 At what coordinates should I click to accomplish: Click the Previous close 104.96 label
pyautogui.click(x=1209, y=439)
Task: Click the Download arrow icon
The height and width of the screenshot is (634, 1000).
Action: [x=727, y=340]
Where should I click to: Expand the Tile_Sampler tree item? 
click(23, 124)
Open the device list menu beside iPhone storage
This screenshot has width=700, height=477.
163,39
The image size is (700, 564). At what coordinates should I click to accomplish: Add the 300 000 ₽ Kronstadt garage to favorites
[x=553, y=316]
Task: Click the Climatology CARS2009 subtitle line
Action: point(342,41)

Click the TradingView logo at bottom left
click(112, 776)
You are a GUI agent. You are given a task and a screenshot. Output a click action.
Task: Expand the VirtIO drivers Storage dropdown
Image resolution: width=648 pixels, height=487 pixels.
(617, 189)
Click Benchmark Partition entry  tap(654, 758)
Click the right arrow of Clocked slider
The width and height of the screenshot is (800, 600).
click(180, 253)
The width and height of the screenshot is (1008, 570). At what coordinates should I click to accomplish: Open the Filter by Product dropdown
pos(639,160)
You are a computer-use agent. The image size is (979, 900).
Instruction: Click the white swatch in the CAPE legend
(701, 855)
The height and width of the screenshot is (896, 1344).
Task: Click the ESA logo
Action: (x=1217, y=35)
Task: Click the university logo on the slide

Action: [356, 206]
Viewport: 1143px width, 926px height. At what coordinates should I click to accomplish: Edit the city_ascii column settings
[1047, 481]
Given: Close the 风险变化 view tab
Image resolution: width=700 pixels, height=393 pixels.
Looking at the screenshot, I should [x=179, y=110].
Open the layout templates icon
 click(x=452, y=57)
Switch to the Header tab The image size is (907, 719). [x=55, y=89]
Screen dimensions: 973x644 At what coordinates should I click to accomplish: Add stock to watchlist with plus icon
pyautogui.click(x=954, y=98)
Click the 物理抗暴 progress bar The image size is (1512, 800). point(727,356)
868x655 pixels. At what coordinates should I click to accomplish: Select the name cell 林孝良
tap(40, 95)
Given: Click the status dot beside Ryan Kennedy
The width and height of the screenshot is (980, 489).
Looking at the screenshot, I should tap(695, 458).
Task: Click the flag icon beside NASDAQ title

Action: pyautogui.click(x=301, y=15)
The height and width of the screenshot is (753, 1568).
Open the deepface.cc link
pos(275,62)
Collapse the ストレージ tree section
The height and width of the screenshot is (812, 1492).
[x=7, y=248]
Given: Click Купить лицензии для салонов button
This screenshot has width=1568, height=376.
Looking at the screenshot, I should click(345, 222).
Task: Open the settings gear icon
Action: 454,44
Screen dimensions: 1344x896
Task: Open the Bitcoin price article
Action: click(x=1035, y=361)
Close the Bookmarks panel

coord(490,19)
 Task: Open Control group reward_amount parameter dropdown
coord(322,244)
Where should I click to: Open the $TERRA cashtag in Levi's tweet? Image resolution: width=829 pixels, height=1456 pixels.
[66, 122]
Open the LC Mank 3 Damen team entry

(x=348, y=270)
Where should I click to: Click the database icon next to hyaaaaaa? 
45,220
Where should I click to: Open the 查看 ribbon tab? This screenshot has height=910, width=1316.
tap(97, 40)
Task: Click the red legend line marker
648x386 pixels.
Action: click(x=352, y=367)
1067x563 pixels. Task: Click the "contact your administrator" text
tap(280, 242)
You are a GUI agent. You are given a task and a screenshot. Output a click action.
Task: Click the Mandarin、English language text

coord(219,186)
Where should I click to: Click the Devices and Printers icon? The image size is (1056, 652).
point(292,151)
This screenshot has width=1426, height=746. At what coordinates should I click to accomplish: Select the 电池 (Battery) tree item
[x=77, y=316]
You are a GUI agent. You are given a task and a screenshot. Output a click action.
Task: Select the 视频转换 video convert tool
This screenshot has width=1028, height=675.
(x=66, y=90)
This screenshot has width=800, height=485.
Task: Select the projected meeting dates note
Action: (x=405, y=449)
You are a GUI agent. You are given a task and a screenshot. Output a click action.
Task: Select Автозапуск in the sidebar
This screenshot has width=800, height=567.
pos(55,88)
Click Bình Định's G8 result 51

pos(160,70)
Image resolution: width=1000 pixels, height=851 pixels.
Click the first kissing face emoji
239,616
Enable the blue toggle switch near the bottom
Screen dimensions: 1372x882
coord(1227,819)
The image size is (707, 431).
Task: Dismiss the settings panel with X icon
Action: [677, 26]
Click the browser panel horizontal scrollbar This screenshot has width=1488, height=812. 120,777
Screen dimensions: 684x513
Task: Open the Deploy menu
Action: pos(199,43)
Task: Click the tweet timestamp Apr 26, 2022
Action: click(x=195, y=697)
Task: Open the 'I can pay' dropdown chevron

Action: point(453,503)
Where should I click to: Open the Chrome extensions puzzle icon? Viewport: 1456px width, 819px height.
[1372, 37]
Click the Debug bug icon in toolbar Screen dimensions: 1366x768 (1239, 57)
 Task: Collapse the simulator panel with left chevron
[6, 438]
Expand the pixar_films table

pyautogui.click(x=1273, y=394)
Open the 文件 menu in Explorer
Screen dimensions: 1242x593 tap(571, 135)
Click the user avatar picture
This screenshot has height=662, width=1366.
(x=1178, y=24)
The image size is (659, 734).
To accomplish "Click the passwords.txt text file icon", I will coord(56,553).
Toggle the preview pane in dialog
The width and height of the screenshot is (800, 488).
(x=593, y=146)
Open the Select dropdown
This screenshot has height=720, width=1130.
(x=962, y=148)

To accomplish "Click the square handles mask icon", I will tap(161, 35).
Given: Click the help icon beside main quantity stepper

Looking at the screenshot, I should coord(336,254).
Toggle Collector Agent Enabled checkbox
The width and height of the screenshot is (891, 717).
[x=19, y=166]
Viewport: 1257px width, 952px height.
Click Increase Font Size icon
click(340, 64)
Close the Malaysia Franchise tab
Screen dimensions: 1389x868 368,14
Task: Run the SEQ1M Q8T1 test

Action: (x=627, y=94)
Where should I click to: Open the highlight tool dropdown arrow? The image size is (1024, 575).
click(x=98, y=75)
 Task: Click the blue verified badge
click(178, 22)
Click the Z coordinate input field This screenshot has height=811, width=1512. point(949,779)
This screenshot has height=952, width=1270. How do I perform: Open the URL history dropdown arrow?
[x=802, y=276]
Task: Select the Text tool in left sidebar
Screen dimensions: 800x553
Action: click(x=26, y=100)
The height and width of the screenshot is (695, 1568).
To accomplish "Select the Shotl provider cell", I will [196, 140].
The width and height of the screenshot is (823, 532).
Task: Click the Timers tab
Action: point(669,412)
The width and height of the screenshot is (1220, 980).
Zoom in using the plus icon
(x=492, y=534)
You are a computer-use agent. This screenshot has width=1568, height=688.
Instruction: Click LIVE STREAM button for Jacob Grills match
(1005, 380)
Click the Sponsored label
....
Lay out all of the material above as a Markdown table with two columns, Row and Line. Number each line in Row, put its text in Line, and skip blank lines.

| Row | Line |
|---|---|
| 1 |  At what coordinates should I click to accomplish: Click the Previous close 104.96 label |
| 2 | pyautogui.click(x=1209, y=439) |
| 3 | Task: Click the Download arrow icon |
| 4 | The height and width of the screenshot is (634, 1000). |
| 5 | Action: [x=727, y=340] |
| 6 | Where should I click to: Expand the Tile_Sampler tree item?  |
| 7 | click(23, 124) |
| 8 | Open the device list menu beside iPhone storage |
| 9 | This screenshot has width=700, height=477. |
| 10 | 163,39 |
| 11 | The image size is (700, 564). At what coordinates should I click to accomplish: Add the 300 000 ₽ Kronstadt garage to favorites |
| 12 | [x=553, y=316] |
| 13 | Task: Click the Climatology CARS2009 subtitle line |
| 14 | Action: point(342,41) |
| 15 | Click the TradingView logo at bottom left |
| 16 | click(112, 776) |
| 17 | You are a GUI agent. You are given a task and a screenshot. Output a click action. |
| 18 | Task: Expand the VirtIO drivers Storage dropdown |
| 19 | Image resolution: width=648 pixels, height=487 pixels. |
| 20 | (617, 189) |
| 21 | Click Benchmark Partition entry  tap(654, 758) |
| 22 | Click the right arrow of Clocked slider |
| 23 | The width and height of the screenshot is (800, 600). |
| 24 | click(180, 253) |
| 25 | The width and height of the screenshot is (1008, 570). At what coordinates should I click to accomplish: Open the Filter by Product dropdown |
| 26 | pos(639,160) |
| 27 | You are a computer-use agent. The image size is (979, 900). |
| 28 | Instruction: Click the white swatch in the CAPE legend |
| 29 | (701, 855) |
| 30 | The height and width of the screenshot is (896, 1344). |
| 31 | Task: Click the ESA logo |
| 32 | Action: (x=1217, y=35) |
| 33 | Task: Click the university logo on the slide |
| 34 | Action: [356, 206] |
| 35 | Viewport: 1143px width, 926px height. At what coordinates should I click to accomplish: Edit the city_ascii column settings |
| 36 | [1047, 481] |
| 37 | Given: Close the 风险变化 view tab |
| 38 | Image resolution: width=700 pixels, height=393 pixels. |
| 39 | Looking at the screenshot, I should [x=179, y=110]. |
| 40 | Open the layout templates icon |
| 41 |  click(x=452, y=57) |
| 42 | Switch to the Header tab The image size is (907, 719). [x=55, y=89] |
| 43 | Screen dimensions: 973x644 At what coordinates should I click to accomplish: Add stock to watchlist with plus icon |
| 44 | pyautogui.click(x=954, y=98) |
| 45 | Click the 物理抗暴 progress bar The image size is (1512, 800). point(727,356) |
| 46 | 868x655 pixels. At what coordinates should I click to accomplish: Select the name cell 林孝良 |
| 47 | tap(40, 95) |
| 48 | Given: Click the status dot beside Ryan Kennedy |
| 49 | The width and height of the screenshot is (980, 489). |
| 50 | Looking at the screenshot, I should tap(695, 458). |
| 51 | Task: Click the flag icon beside NASDAQ title |
| 52 | Action: pyautogui.click(x=301, y=15) |
| 53 | The height and width of the screenshot is (753, 1568). |
| 54 | Open the deepface.cc link |
| 55 | pos(275,62) |
| 56 | Collapse the ストレージ tree section |
| 57 | The height and width of the screenshot is (812, 1492). |
| 58 | [x=7, y=248] |
| 59 | Given: Click Купить лицензии для салонов button |
| 60 | This screenshot has width=1568, height=376. |
| 61 | Looking at the screenshot, I should click(345, 222). |
| 62 | Task: Open the settings gear icon |
| 63 | Action: 454,44 |
| 64 | Screen dimensions: 1344x896 |
| 65 | Task: Open the Bitcoin price article |
| 66 | Action: click(x=1035, y=361) |
| 67 | Close the Bookmarks panel |
| 68 | coord(490,19) |
| 69 |  Task: Open Control group reward_amount parameter dropdown |
| 70 | coord(322,244) |
| 71 | Where should I click to: Open the $TERRA cashtag in Levi's tweet? Image resolution: width=829 pixels, height=1456 pixels. |
| 72 | [66, 122] |
| 73 | Open the LC Mank 3 Damen team entry |
| 74 | (x=348, y=270) |
| 75 | Where should I click to: Click the database icon next to hyaaaaaa?  |
| 76 | 45,220 |
| 77 | Where should I click to: Open the 查看 ribbon tab? This screenshot has height=910, width=1316. |
| 78 | tap(97, 40) |
| 79 | Task: Click the red legend line marker |
| 80 | 648x386 pixels. |
| 81 | Action: click(x=352, y=367) |
| 82 | 1067x563 pixels. Task: Click the "contact your administrator" text |
| 83 | tap(280, 242) |
| 84 | You are a GUI agent. You are given a task and a screenshot. Output a click action. |
| 85 | Task: Click the Mandarin、English language text |
| 86 | coord(219,186) |
| 87 | Where should I click to: Click the Devices and Printers icon? The image size is (1056, 652). |
| 88 | point(292,151) |
| 89 | This screenshot has width=1426, height=746. At what coordinates should I click to accomplish: Select the 电池 (Battery) tree item |
| 90 | [x=77, y=316] |
| 91 | You are a GUI agent. You are given a task and a screenshot. Output a click action. |
| 92 | Task: Select the 视频转换 video convert tool |
| 93 | This screenshot has width=1028, height=675. |
| 94 | (x=66, y=90) |
| 95 | This screenshot has width=800, height=485. |
| 96 | Task: Select the projected meeting dates note |
| 97 | Action: (x=405, y=449) |
| 98 | You are a GUI agent. You are given a task and a screenshot. Output a click action. |
| 99 | Task: Select Автозапуск in the sidebar |
| 100 | This screenshot has width=800, height=567. |
| 101 | pos(55,88) |
| 102 | Click Bình Định's G8 result 51 |
| 103 | pos(160,70) |
| 104 | Image resolution: width=1000 pixels, height=851 pixels. |
| 105 | Click the first kissing face emoji |
| 106 | 239,616 |
| 107 | Enable the blue toggle switch near the bottom |
| 108 | Screen dimensions: 1372x882 |
| 109 | coord(1227,819) |
| 110 | The image size is (707, 431). |
| 111 | Task: Dismiss the settings panel with X icon |
| 112 | Action: [677, 26] |
| 113 | Click the browser panel horizontal scrollbar This screenshot has width=1488, height=812. 120,777 |
| 114 | Screen dimensions: 684x513 |
| 115 | Task: Open the Deploy menu |
| 116 | Action: pos(199,43) |
| 117 | Task: Click the tweet timestamp Apr 26, 2022 |
| 118 | Action: click(x=195, y=697) |
| 119 | Task: Open the 'I can pay' dropdown chevron |
| 120 | Action: point(453,503) |
| 121 | Where should I click to: Open the Chrome extensions puzzle icon? Viewport: 1456px width, 819px height. |
| 122 | [1372, 37] |
| 123 | Click the Debug bug icon in toolbar Screen dimensions: 1366x768 (1239, 57) |
| 124 |  Task: Collapse the simulator panel with left chevron |
| 125 | [6, 438] |
| 126 | Expand the pixar_films table |
| 127 | pyautogui.click(x=1273, y=394) |
| 128 | Open the 文件 menu in Explorer |
| 129 | Screen dimensions: 1242x593 tap(571, 135) |
| 130 | Click the user avatar picture |
| 131 | This screenshot has height=662, width=1366. |
| 132 | (x=1178, y=24) |
| 133 | The image size is (659, 734). |
| 134 | To accomplish "Click the passwords.txt text file icon", I will coord(56,553). |
| 135 | Toggle the preview pane in dialog |
| 136 | The width and height of the screenshot is (800, 488). |
| 137 | (x=593, y=146) |
| 138 | Open the Select dropdown |
| 139 | This screenshot has height=720, width=1130. |
| 140 | (x=962, y=148) |
| 141 | To accomplish "Click the square handles mask icon", I will tap(161, 35). |
| 142 | Given: Click the help icon beside main quantity stepper |
| 143 | Looking at the screenshot, I should coord(336,254). |
| 144 | Toggle Collector Agent Enabled checkbox |
| 145 | The width and height of the screenshot is (891, 717). |
| 146 | [x=19, y=166] |
| 147 | Viewport: 1257px width, 952px height. |
| 148 | Click Increase Font Size icon |
| 149 | click(340, 64) |
| 150 | Close the Malaysia Franchise tab |
| 151 | Screen dimensions: 1389x868 368,14 |
| 152 | Task: Run the SEQ1M Q8T1 test |
| 153 | Action: (x=627, y=94) |
| 154 | Where should I click to: Open the highlight tool dropdown arrow? The image size is (1024, 575). |
| 155 | click(x=98, y=75) |
| 156 |  Task: Click the blue verified badge |
| 157 | click(178, 22) |
| 158 | Click the Z coordinate input field This screenshot has height=811, width=1512. point(949,779) |
| 159 | This screenshot has height=952, width=1270. How do I perform: Open the URL history dropdown arrow? |
| 160 | [x=802, y=276] |
| 161 | Task: Select the Text tool in left sidebar |
| 162 | Screen dimensions: 800x553 |
| 163 | Action: click(x=26, y=100) |
| 164 | The height and width of the screenshot is (695, 1568). |
| 165 | To accomplish "Select the Shotl provider cell", I will [196, 140]. |
| 166 | The width and height of the screenshot is (823, 532). |
| 167 | Task: Click the Timers tab |
| 168 | Action: point(669,412) |
| 169 | The width and height of the screenshot is (1220, 980). |
| 170 | Zoom in using the plus icon |
| 171 | (x=492, y=534) |
| 172 | You are a computer-use agent. This screenshot has width=1568, height=688. |
| 173 | Instruction: Click LIVE STREAM button for Jacob Grills match |
| 174 | (1005, 380) |
| 175 | Click the Sponsored label |